## Short task
From the probability problem below, reproduce without any change the passage that opens with the words "If $\space B" and closes with "P(B)\leq P(A) \space$.".

## Provided text

Let $P(A)=0,3$. Only one of the following events has a probability less than $0.3$. Which one?
$A)A \cup B$
$B)\bar{A} \cup B$
$C)A \cap B$
$D)\bar{A} \cup \bar{B}$
Lets check one by one.
$P(A \cup B)=P(A)+P(B)-P(A \cap B)$ and then $\space 0 \leq P(A \cap B)\leq 0.3 \space$. This happen because, if $\space A \subset B \space$ then $\space P(A \cap B) =P(A) \space$ and so $\space P(B) \geq P(A) \space$. In other hand, if $\space P(A \cap B)=0 \space$ then $\space P(A \cup B)=P(A)+P(B) \space$, and so $\space P(A \cup B) \geq 0.3 \space$ because $\space A \subset B \space$.
If $\space B \subset A \space$, then$\space P(A \cap B)\leq 0.3 \space$, and so $\space P(A \cup B) \geq 0.3 \space$, because $\space P(A)=0.3 \space$ and $\space P(B)\leq P(A) \space$.

## Supplied records
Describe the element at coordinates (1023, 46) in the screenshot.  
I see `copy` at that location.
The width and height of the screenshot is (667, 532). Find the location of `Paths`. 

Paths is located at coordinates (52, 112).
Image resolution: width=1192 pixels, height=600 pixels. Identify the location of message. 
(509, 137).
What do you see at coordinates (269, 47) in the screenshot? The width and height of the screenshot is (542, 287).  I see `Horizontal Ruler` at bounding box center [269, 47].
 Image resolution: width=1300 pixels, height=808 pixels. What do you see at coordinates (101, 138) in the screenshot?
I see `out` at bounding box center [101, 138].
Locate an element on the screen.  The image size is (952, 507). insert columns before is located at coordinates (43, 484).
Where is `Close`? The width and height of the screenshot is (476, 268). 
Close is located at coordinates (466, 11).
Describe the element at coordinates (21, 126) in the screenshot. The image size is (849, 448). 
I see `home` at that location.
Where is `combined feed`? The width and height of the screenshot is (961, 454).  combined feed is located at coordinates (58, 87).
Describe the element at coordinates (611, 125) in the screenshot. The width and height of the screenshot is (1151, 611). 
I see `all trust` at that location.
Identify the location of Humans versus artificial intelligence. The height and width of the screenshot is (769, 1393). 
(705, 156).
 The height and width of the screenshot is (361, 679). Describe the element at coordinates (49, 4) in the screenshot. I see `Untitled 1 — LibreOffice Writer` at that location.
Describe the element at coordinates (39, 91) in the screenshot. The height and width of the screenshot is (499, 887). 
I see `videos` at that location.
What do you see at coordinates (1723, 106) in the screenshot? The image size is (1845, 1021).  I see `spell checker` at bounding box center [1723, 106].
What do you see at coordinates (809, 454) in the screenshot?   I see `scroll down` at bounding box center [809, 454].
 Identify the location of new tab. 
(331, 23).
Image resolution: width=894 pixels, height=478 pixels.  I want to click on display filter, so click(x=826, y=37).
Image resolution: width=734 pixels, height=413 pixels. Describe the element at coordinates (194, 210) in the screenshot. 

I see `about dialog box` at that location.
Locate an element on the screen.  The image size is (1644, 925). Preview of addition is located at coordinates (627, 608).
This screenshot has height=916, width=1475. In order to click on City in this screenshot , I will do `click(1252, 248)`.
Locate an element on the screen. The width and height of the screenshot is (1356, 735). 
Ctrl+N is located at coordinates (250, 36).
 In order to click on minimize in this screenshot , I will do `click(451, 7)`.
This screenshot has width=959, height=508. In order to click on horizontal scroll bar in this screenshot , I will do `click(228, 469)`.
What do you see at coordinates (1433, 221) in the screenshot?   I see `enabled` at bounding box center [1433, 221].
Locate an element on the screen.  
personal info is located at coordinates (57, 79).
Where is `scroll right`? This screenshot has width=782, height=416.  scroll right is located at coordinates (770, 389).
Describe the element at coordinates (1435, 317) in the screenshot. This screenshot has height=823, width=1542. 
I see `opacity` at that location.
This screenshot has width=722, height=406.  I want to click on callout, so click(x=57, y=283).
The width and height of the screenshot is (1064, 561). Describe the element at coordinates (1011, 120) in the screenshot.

## Task response
If $\space B \subset A \space$, then$\space P(A \cap B)\leq 0.3 \space$, and so $\space P(A \cup B) \geq 0.3 \space$, because $\space P(A)=0.3 \space$ and $\space P(B)\leq P(A) \space$.